### Directions for this task
Rewrite the following data as a numbered list, leaving out any blank lines. Include every line of the data.

:: The records

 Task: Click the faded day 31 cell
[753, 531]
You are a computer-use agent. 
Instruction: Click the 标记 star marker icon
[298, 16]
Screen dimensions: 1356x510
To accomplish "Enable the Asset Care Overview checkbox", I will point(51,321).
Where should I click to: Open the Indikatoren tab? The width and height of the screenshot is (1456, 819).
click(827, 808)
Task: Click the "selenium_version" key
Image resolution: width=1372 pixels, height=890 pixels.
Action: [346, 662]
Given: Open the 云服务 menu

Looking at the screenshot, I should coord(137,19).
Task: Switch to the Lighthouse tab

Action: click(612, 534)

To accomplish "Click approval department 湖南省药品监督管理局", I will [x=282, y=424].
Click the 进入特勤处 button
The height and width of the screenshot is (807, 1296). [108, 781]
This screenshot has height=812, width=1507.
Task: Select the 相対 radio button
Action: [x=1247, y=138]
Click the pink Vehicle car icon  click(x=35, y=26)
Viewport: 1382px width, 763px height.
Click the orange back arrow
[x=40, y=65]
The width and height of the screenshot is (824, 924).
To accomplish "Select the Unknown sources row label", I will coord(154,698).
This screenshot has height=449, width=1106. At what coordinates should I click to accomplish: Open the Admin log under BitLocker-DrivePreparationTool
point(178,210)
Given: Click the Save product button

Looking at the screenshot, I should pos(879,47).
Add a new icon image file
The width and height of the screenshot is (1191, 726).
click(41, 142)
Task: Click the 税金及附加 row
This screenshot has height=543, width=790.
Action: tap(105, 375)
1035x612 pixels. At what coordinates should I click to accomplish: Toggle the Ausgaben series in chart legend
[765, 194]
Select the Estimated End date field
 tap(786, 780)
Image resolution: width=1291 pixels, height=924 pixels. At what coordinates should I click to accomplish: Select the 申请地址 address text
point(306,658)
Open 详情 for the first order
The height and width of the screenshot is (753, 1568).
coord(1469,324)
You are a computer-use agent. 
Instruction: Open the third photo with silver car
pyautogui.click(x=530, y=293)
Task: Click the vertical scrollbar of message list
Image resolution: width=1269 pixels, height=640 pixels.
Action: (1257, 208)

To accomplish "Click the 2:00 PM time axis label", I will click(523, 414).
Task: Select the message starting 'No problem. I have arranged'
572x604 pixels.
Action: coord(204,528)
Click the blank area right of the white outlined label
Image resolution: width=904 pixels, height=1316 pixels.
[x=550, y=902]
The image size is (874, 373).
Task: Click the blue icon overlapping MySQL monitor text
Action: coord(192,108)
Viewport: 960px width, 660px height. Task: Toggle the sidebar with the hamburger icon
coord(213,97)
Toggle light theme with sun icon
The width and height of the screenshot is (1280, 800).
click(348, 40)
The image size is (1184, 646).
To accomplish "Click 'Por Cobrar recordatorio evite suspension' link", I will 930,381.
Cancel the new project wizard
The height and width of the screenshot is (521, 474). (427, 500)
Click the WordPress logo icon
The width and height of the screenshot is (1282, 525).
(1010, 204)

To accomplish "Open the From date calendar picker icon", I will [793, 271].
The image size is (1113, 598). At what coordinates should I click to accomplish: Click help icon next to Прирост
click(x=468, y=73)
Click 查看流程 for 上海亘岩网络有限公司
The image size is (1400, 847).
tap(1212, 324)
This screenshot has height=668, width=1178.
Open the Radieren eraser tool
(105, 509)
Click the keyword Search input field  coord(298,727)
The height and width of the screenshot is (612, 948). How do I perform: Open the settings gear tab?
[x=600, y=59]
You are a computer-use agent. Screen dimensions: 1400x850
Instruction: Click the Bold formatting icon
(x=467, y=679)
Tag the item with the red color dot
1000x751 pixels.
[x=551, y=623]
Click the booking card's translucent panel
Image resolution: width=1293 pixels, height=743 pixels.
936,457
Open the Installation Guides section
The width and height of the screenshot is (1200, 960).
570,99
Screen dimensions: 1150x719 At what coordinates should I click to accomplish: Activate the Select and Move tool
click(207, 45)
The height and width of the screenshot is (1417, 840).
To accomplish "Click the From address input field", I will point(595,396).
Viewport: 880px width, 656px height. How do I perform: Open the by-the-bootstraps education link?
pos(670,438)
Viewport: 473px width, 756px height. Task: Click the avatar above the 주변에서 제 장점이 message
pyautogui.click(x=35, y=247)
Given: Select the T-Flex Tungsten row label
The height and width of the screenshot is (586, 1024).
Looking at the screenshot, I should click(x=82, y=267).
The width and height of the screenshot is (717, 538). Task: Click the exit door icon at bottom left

::::

### Output for this exercise
1.  Task: Click the faded day 31 cell
2. [753, 531]
3. You are a computer-use agent. 
4. Instruction: Click the 标记 star marker icon
5. [298, 16]
6. Screen dimensions: 1356x510
7. To accomplish "Enable the Asset Care Overview checkbox", I will point(51,321).
8. Where should I click to: Open the Indikatoren tab? The width and height of the screenshot is (1456, 819).
9. click(827, 808)
10. Task: Click the "selenium_version" key
11. Image resolution: width=1372 pixels, height=890 pixels.
12. Action: [346, 662]
13. Given: Open the 云服务 menu
14. Looking at the screenshot, I should coord(137,19).
15. Task: Switch to the Lighthouse tab
16. Action: click(612, 534)
17. To accomplish "Click approval department 湖南省药品监督管理局", I will [x=282, y=424].
18. Click the 进入特勤处 button
19. The height and width of the screenshot is (807, 1296). [108, 781]
20. This screenshot has height=812, width=1507.
21. Task: Select the 相対 radio button
22. Action: [x=1247, y=138]
23. Click the pink Vehicle car icon  click(x=35, y=26)
24. Viewport: 1382px width, 763px height.
25. Click the orange back arrow
26. [x=40, y=65]
27. The width and height of the screenshot is (824, 924).
28. To accomplish "Select the Unknown sources row label", I will coord(154,698).
29. This screenshot has height=449, width=1106. At what coordinates should I click to accomplish: Open the Admin log under BitLocker-DrivePreparationTool
30. point(178,210)
31. Given: Click the Save product button
32. Looking at the screenshot, I should pos(879,47).
33. Add a new icon image file
34. The width and height of the screenshot is (1191, 726).
35. click(41, 142)
36. Task: Click the 税金及附加 row
37. This screenshot has height=543, width=790.
38. Action: tap(105, 375)
39. 1035x612 pixels. At what coordinates should I click to accomplish: Toggle the Ausgaben series in chart legend
40. [765, 194]
41. Select the Estimated End date field
42.  tap(786, 780)
43. Image resolution: width=1291 pixels, height=924 pixels. At what coordinates should I click to accomplish: Select the 申请地址 address text
44. point(306,658)
45. Open 详情 for the first order
46. The height and width of the screenshot is (753, 1568).
47. coord(1469,324)
48. You are a computer-use agent. 
49. Instruction: Open the third photo with silver car
50. pyautogui.click(x=530, y=293)
51. Task: Click the vertical scrollbar of message list
52. Image resolution: width=1269 pixels, height=640 pixels.
53. Action: (1257, 208)
54. To accomplish "Click the 2:00 PM time axis label", I will click(523, 414).
55. Task: Select the message starting 'No problem. I have arranged'
56. 572x604 pixels.
57. Action: coord(204,528)
58. Click the blank area right of the white outlined label
59. Image resolution: width=904 pixels, height=1316 pixels.
60. [x=550, y=902]
61. The image size is (874, 373).
62. Task: Click the blue icon overlapping MySQL monitor text
63. Action: coord(192,108)
64. Viewport: 960px width, 660px height. Task: Toggle the sidebar with the hamburger icon
65. coord(213,97)
66. Toggle light theme with sun icon
67. The width and height of the screenshot is (1280, 800).
68. click(348, 40)
69. The image size is (1184, 646).
70. To accomplish "Click 'Por Cobrar recordatorio evite suspension' link", I will 930,381.
71. Cancel the new project wizard
72. The height and width of the screenshot is (521, 474). (427, 500)
73. Click the WordPress logo icon
74. The width and height of the screenshot is (1282, 525).
75. (1010, 204)
76. To accomplish "Open the From date calendar picker icon", I will [793, 271].
77. The image size is (1113, 598). At what coordinates should I click to accomplish: Click help icon next to Прирост
78. click(x=468, y=73)
79. Click 查看流程 for 上海亘岩网络有限公司
80. The image size is (1400, 847).
81. tap(1212, 324)
82. This screenshot has height=668, width=1178.
83. Open the Radieren eraser tool
84. (105, 509)
85. Click the keyword Search input field  coord(298,727)
86. The height and width of the screenshot is (612, 948). How do I perform: Open the settings gear tab?
87. [x=600, y=59]
88. You are a computer-use agent. Screen dimensions: 1400x850
89. Instruction: Click the Bold formatting icon
90. (x=467, y=679)
91. Tag the item with the red color dot
92. 1000x751 pixels.
93. [x=551, y=623]
94. Click the booking card's translucent panel
95. Image resolution: width=1293 pixels, height=743 pixels.
96. 936,457
97. Open the Installation Guides section
98. The width and height of the screenshot is (1200, 960).
99. 570,99
100. Screen dimensions: 1150x719 At what coordinates should I click to accomplish: Activate the Select and Move tool
101. click(207, 45)
102. The height and width of the screenshot is (1417, 840).
103. To accomplish "Click the From address input field", I will point(595,396).
104. Viewport: 880px width, 656px height. How do I perform: Open the by-the-bootstraps education link?
105. pos(670,438)
106. Viewport: 473px width, 756px height. Task: Click the avatar above the 주변에서 제 장점이 message
107. pyautogui.click(x=35, y=247)
108. Given: Select the T-Flex Tungsten row label
109. The height and width of the screenshot is (586, 1024).
110. Looking at the screenshot, I should click(x=82, y=267).
111. The width and height of the screenshot is (717, 538). Task: Click the exit door icon at bottom left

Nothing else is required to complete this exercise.